**SUPPLIED DATA:**
== Segment start ==

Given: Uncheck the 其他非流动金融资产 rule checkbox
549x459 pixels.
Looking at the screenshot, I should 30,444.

== Segment end ==
== Segment start ==

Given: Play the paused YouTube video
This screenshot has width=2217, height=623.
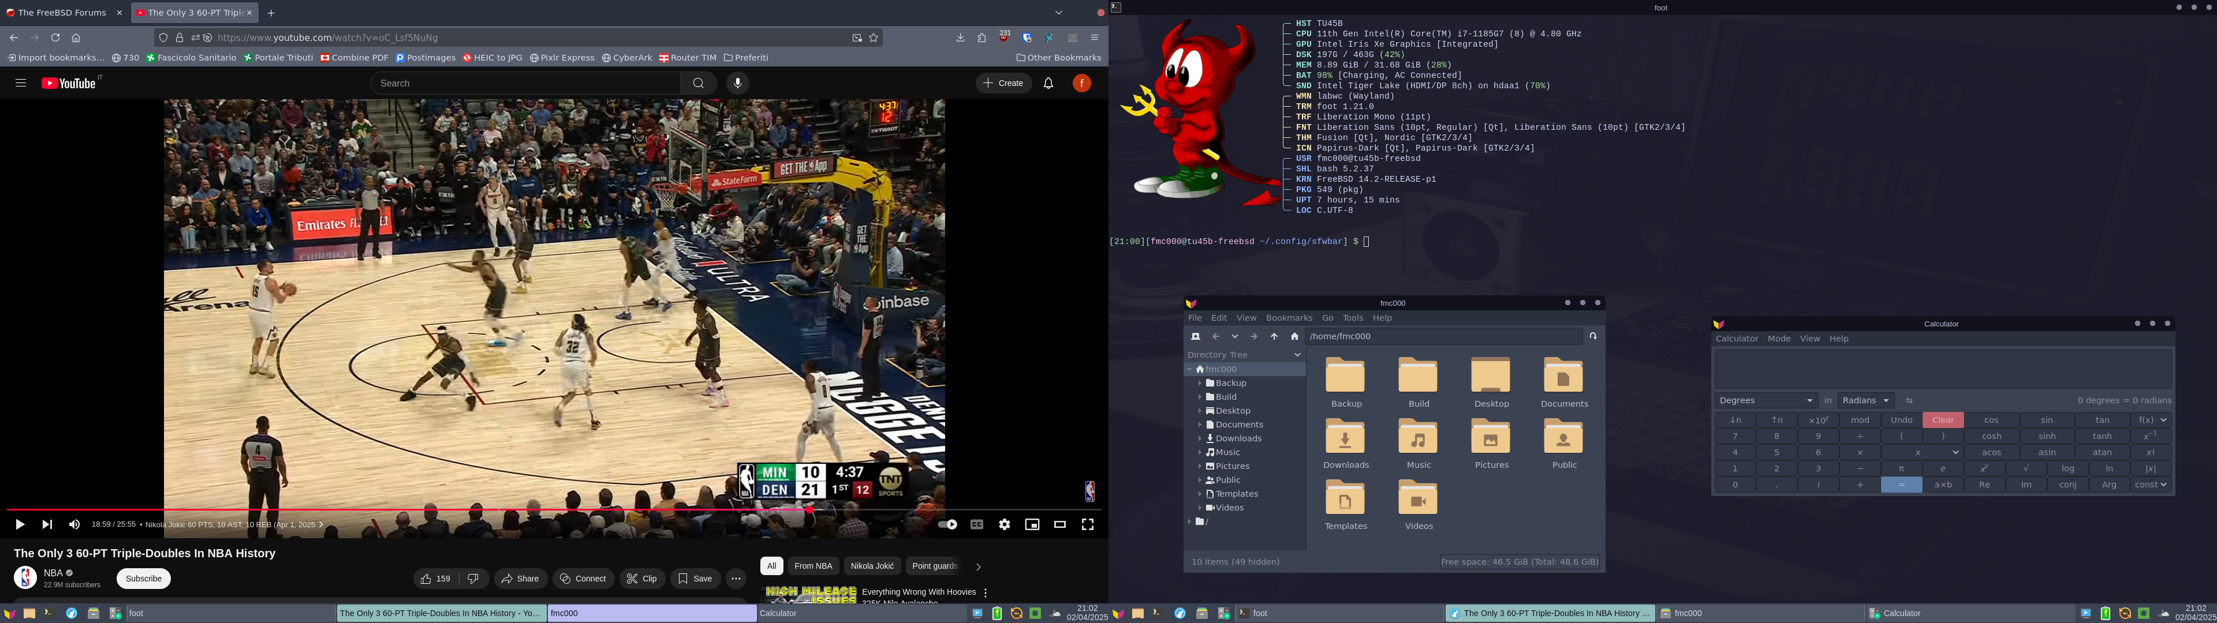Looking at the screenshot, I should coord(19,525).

== Segment end ==

**EXERCISE DIRECTIONS:** Copy each line above where "Given" appears.

**FINISHED EXERCISE:**
Given: Uncheck the 其他非流动金融资产 rule checkbox
Given: Play the paused YouTube video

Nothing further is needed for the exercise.